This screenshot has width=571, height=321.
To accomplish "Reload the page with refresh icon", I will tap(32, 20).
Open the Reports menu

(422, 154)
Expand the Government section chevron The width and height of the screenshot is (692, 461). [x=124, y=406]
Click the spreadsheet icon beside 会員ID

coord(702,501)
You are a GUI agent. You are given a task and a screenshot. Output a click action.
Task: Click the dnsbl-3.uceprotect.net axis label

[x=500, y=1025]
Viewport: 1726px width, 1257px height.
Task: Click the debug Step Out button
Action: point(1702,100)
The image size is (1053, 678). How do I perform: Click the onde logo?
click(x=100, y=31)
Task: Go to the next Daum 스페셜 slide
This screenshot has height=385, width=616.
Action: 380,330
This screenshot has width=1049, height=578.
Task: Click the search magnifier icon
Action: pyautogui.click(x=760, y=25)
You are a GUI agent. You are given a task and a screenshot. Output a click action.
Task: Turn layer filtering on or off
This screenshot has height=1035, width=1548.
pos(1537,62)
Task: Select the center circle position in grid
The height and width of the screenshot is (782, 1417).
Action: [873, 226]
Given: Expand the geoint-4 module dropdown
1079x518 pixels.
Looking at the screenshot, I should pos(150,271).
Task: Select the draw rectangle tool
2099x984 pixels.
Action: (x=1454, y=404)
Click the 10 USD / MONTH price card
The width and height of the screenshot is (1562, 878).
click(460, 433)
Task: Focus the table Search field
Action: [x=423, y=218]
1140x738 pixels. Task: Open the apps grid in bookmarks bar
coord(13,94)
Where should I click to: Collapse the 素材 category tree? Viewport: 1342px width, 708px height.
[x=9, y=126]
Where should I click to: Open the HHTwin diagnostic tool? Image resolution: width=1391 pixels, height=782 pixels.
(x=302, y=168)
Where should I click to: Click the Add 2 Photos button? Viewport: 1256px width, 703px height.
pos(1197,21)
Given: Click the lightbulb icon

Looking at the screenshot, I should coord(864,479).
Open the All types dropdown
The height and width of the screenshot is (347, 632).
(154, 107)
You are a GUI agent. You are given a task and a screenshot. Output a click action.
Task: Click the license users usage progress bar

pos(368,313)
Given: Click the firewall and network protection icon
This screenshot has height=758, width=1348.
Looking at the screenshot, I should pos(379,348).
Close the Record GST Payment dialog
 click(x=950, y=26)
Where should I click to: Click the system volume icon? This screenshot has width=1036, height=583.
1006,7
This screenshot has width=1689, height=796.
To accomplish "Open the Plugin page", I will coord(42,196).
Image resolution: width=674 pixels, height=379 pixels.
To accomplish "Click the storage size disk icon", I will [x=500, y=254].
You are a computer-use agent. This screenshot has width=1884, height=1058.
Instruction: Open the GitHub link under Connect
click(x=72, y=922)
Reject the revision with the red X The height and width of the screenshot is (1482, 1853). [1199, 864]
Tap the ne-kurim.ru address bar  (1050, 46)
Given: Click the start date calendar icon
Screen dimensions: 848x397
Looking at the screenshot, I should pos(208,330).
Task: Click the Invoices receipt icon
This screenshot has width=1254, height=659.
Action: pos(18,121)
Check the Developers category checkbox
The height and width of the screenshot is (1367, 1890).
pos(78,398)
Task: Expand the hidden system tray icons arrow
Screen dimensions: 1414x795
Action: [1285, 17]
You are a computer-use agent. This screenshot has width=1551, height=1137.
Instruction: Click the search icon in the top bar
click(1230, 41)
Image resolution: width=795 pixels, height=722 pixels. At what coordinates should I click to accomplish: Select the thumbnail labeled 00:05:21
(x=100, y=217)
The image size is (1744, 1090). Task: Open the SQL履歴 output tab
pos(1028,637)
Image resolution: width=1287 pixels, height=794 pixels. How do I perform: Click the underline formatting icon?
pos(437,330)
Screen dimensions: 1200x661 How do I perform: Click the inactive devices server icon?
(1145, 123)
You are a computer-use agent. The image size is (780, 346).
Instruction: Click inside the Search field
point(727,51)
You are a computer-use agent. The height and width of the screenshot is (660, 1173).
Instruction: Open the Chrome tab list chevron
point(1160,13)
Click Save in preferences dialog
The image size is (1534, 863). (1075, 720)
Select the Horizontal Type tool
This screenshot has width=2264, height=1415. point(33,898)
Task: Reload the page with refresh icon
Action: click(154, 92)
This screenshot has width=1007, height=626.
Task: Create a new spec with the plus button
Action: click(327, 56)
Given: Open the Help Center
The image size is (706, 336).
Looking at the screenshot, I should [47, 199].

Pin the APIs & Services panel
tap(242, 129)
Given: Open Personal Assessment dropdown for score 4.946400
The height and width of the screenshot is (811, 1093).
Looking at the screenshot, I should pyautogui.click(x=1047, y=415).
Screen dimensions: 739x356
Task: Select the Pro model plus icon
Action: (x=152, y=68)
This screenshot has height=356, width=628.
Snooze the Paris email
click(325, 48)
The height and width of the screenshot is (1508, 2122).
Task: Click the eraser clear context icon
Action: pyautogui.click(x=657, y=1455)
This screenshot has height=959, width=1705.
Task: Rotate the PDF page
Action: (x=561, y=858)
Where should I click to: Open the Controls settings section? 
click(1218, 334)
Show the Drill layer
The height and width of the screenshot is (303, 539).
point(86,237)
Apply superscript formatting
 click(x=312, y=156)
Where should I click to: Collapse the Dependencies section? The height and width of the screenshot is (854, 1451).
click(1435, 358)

........

TO DO →
Wherever a line above contains "agent", copy that line.

SOLUTION FOR THIS EXERCISE →
You are a GUI agent. You are given a task and a screenshot. Output a click action.
You are a GUI agent. You are given a task and a screenshot. Output a click action.
You are a GUI agent. You are given a task and a screenshot. Output a click action.
You are a computer-use agent. This screenshot has width=1884, height=1058.
You are a computer-use agent. This screenshot has width=1551, height=1137.
You are a computer-use agent. The image size is (780, 346).
You are a computer-use agent. The height and width of the screenshot is (660, 1173).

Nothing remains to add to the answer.